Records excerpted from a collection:
───

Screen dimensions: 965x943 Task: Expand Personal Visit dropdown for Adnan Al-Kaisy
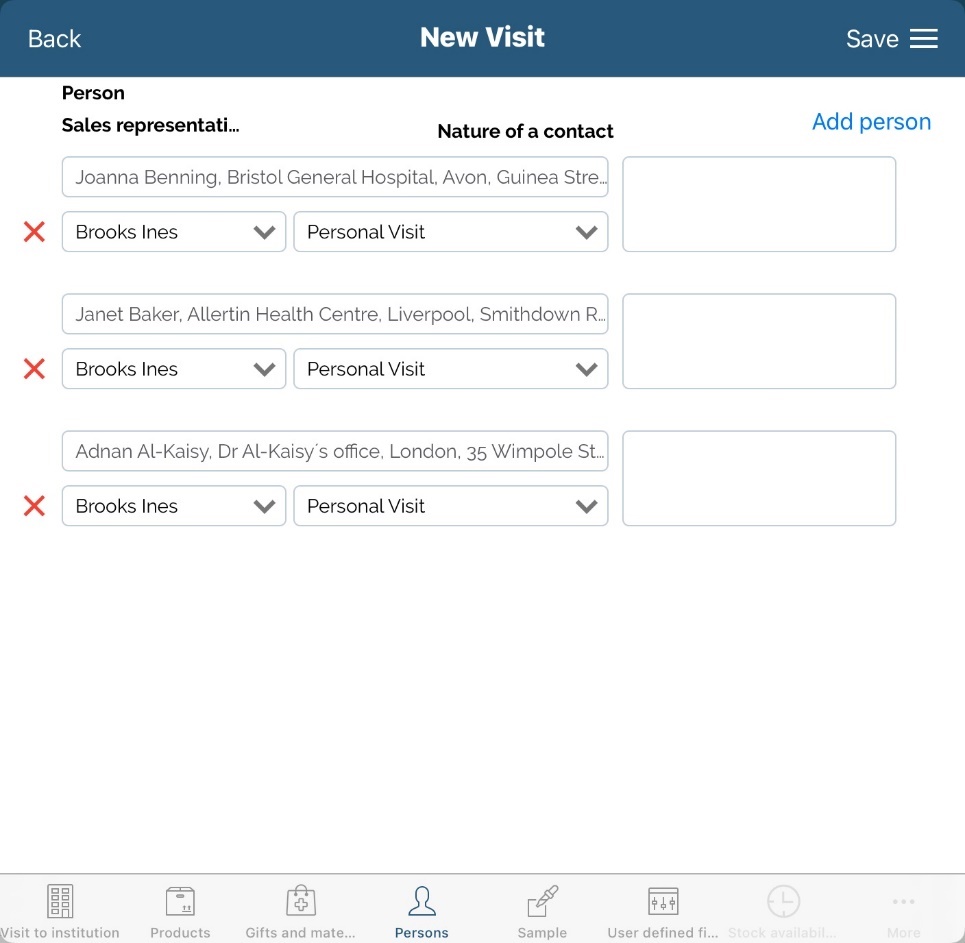click(x=450, y=506)
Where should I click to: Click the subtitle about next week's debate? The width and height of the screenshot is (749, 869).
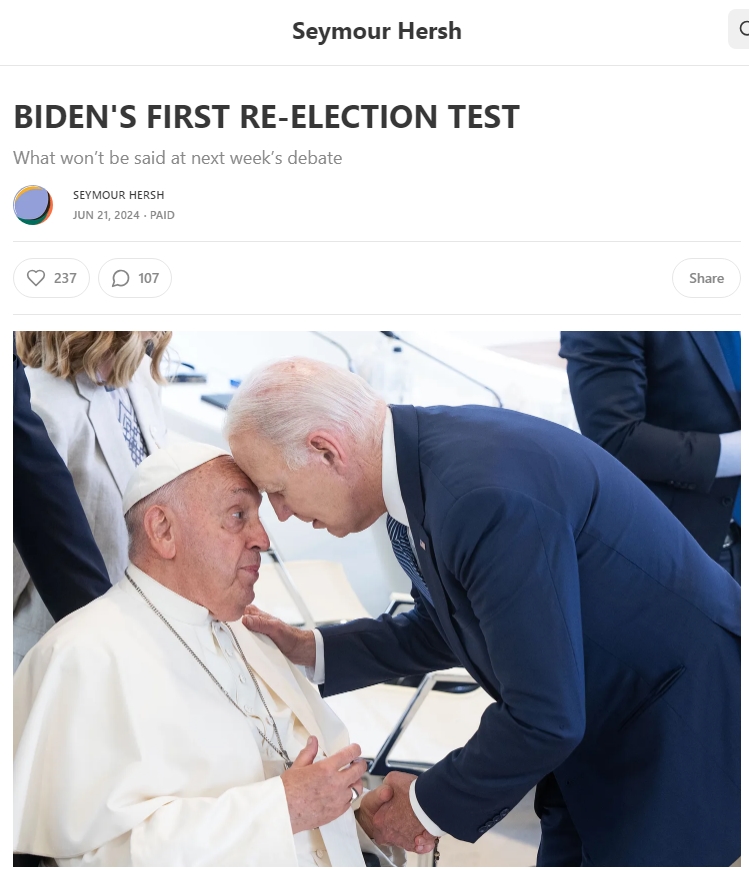[x=177, y=158]
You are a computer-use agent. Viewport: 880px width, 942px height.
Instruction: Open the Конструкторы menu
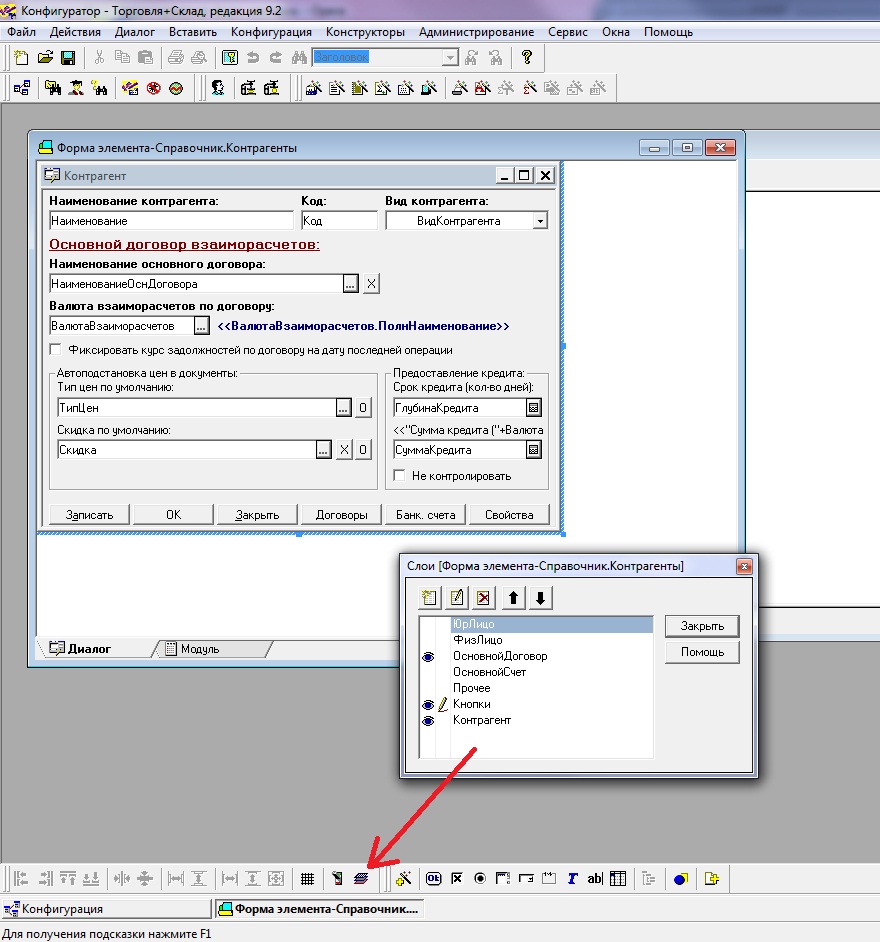(x=365, y=32)
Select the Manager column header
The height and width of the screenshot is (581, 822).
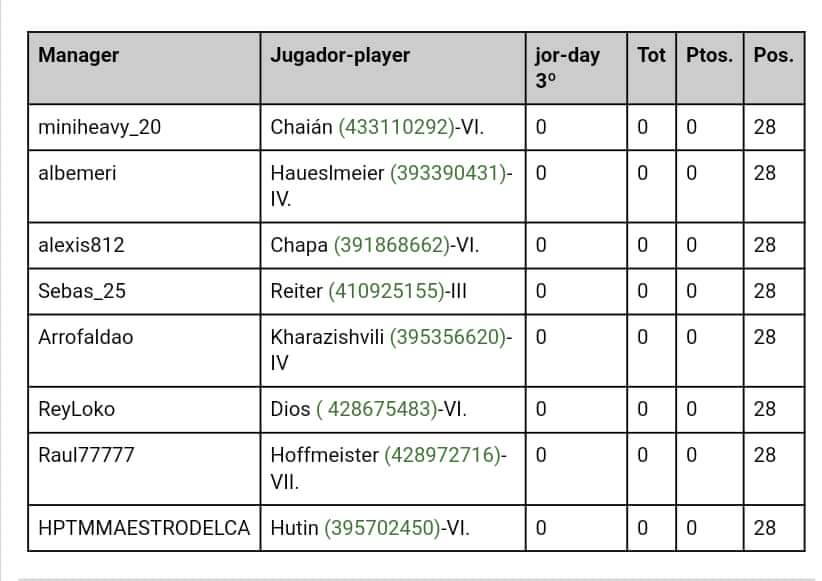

───

Aim of the task: Set down exactly, with no additions, each line from the line that includes "You are a computer-use" to the final line of the entries above; leave pictures out.

Your solution:
You are a computer-use agent. Viewport: 880px width, 942px height.
Instruction: Open the Конструкторы menu
(x=365, y=32)
Select the Manager column header
The height and width of the screenshot is (581, 822).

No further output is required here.